Processes for the conversion of coal and other hydrocarbons, such as natural gas, to a gaseous mixture consisting essentially of hydrogen and carbon monoxide and/or dioxide are well known. Those of major importance depend either on the partial combustion of the fuel with an oxygen-containing gas or on the high temperature reaction of the fuel with steam, or on a combination of these two reactions. An excellent summary of the art of gas manufacture, including synthesis gas, from solid and liquid fuels is given in Encyclopedia of Chemical Technology, edited by Kirk-Othmer, Second Edition, Volume 10, pages 353-433 (1966), Interscience Publishers, New York, N.Y.
It is also well known that synthesis gas will undergo conversion to reduction products of carbon monoxide, such as hydrocarbons, at from about 300.degree. F. to about 850.degree. F., under from about one to one thousand atmospheres pressure, over a fairly wide variety of catalysts. The Fischer-Tropsch process, for example, which has been most extensively studied, produces a range of liquid hydrocarbons, a portion of which have been used as low octane gasoline. Catalysts that have been studied for this and related processes include those based on iron, cobalt, nickel, ruthenium, thorium, rhodium and osmium, or their oxides.
Recently, it has been discovered that the conversion of synthesis gas into valuable products can be greatly enhanced by employing a special type of crystalline aluminosilicate zeolite exemplified by ZSM-5 in admixture with a carbon monoxide reduction catalyst. Thus, for example, in U.S. Pat. No. 4,086,262, there is disclosed a process for the conversion of syngas by passing the same at elevated temperature over a catalyst which comprises an intimate mixture of a Fischer-Tropsch component and a special type of zeolite such as ZSM-5. Said patent points out that the products produced are hydrocarbon mixtures which are useful in the manufacture of heating oil, high octane gasoline, aromatic compounds, and chemical intermediates.
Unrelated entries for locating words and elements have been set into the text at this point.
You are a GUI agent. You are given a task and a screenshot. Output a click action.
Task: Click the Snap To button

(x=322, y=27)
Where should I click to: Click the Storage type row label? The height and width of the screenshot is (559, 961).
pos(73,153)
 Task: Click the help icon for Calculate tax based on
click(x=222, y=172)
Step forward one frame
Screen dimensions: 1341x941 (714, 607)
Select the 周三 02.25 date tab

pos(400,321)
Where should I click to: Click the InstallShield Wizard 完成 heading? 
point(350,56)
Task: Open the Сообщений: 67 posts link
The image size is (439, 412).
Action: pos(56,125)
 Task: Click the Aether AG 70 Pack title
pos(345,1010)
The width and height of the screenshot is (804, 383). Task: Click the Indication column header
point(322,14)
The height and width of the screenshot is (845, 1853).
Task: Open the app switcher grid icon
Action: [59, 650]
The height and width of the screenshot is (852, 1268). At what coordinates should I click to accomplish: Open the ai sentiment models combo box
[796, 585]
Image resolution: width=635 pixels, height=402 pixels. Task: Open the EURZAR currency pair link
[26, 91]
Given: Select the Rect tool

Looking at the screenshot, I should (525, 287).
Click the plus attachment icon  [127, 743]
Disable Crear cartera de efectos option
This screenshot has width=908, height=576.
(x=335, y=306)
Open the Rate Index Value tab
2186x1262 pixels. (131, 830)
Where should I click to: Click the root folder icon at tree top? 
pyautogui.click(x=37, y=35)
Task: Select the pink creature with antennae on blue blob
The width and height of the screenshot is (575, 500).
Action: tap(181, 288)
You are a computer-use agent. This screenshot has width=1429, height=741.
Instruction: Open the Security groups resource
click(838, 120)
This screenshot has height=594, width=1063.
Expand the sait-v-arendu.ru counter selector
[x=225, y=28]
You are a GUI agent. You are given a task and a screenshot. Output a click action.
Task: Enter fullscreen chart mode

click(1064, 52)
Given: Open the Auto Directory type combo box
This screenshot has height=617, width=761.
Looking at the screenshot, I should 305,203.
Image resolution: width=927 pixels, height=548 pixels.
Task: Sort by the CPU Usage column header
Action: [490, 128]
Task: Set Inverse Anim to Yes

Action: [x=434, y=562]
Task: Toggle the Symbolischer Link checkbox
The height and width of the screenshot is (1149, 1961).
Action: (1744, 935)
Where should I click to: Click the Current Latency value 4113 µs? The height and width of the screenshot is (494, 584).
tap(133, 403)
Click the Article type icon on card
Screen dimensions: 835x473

Although U.S. Pat. No. 4,086,262 is primarily directed to multi-practice composite catalysts, i.e. the crystalline aluminosilicate component (one particle) is physically admixed with the Fisher-Tropsch component (another particle), nevertheless, Example 5 of said patent does disclose an iron-impregnated ammonium exchanged ZSM-5 in an alumina matrix.
As can well be appreciated, the patent and technical literature relating to the Fischer-Tropsch process, is, indeed, extensive and the various catalysts reported in the prior art have been used by themselves as well as in admixture with catalytically inactive supports such as kieselguhr. Although the reasons for using catalytically inactive supports have varied, nevertheless, it would appear that one reason for using the same was that it resulted in increased surface area of the Fischer-Tropsch component upon which it was deposited or admixed and that it also aided in controlling the heat-requirements of the overall exothermic reactions.